Teknik direktörlük kariyerimde en kıymetli zamanlarını İstanbulspor’da geçirdiğini söyleyen 47 yaşındaki çalıştırıcı, “O periyot, oyun anlayışımı geliştirmemi sağlayan çok bedelli deneyimler kazandım. İstanbulspor’da çalışırken çok şey öğrendim ve buradaki deneyimlerim, beni teknik direktörlük yolunda önemli bir noktaya taşıdı. Bu yüzden İstanbulspor’u özel bir yer olarak görüyorum. Orası benim üniversite” dedi.
“Trabzon dışında olduğum her gün bir kayıptı”
Trabzon’a açık biri olduğunu söyleyen Fatih Tekke, “Ben Trabzonluyum ve orada olan her şey benim için çok özel bir yere sahip. O kente ve kulübe bağlılığım çok derin. Birinci yazdığım şiir bile Trabzon üzerineydi. Her şeyim orada; ailem, hislerim, anılarım. Trabzon dışında geçirdiğim her an, bir kayıp üzere geliyor. Trabzon benim için yalnızca futbol değil, hayatın ta kendisi. Elbette, bu hisleri ülkem için de genişletebilirim lakin Trabzon, benim için her vakit biraz daha özel” diye konuştu.
“Eksiklerimizi gidermek için araştırmaya devam edeceğiz”

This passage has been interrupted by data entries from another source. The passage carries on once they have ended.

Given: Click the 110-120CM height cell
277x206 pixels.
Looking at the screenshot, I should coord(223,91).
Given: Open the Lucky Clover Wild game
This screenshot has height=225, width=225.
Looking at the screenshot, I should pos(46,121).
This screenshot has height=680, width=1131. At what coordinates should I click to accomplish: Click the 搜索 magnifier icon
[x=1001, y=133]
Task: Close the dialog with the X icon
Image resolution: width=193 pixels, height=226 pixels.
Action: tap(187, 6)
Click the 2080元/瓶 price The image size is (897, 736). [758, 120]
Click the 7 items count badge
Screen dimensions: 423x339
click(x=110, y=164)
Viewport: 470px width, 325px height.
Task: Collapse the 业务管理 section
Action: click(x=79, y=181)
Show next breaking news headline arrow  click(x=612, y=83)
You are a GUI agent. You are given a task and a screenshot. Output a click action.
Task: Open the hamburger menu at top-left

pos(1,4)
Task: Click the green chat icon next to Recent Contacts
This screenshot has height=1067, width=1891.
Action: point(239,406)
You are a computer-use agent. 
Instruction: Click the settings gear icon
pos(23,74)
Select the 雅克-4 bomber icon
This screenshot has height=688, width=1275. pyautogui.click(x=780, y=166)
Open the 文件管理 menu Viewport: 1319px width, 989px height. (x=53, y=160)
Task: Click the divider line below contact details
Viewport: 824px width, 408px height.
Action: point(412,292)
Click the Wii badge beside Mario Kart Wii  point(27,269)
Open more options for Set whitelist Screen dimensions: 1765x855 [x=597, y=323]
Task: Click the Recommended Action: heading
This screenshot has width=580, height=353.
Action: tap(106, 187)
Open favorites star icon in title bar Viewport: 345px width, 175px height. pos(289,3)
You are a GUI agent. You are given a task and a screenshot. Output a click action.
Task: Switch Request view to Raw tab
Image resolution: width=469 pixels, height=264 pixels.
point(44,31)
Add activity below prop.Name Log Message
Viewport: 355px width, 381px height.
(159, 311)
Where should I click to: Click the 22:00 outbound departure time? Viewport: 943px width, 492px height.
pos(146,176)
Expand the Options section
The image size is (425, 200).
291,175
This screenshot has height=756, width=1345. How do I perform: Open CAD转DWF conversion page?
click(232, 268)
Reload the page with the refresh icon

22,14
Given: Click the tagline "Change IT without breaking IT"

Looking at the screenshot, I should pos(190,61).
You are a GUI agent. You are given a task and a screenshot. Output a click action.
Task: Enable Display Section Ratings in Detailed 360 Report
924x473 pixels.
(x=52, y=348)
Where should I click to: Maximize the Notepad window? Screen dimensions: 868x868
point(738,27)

Fatih Tekke, eksiklerini gidermek için araştırmaya devam ettiğini vurgulayarak şunları söyledi:
“Trabzonspor’daki tecrübelerim, futbol kariyerim boyunca bana çok şey kattı. Bu süreçte öğrendiğimiz bazı şeyler, bize ne yapmamamız gerektiğini gösterdi. Yaşadıklarımızdan aldığımız dersler zaman zaman acı oldu ancak bu da gelişimimizin bir parçasıydı. Trabzonspor’da geçirdiğim vakit boyunca yalnızca futbolu değil, insan ilgilerini, hisleri ve davranışları da öğrenme fırsatı buldum. Oyuncularla kurduğum bağlantılarda onları tanımak, itimat oluşturmak çok kıymetli. Futbol yalnızca duygusal bağlarla oynanmaz; bilgiye de gereksiniminiz var. Teknik yönetici olarak başarılı olabilmek için futbolun yanı sıra bağlantı, kültür ve toplumsal etkileşim hususlarında da bilgi sahibi olmak gerekiyor. Hasebiyle, eksiklerimizi gidermek ve kendimizi geliştirmek ismine daima araştırmaya devam etmek çok kıymetli.”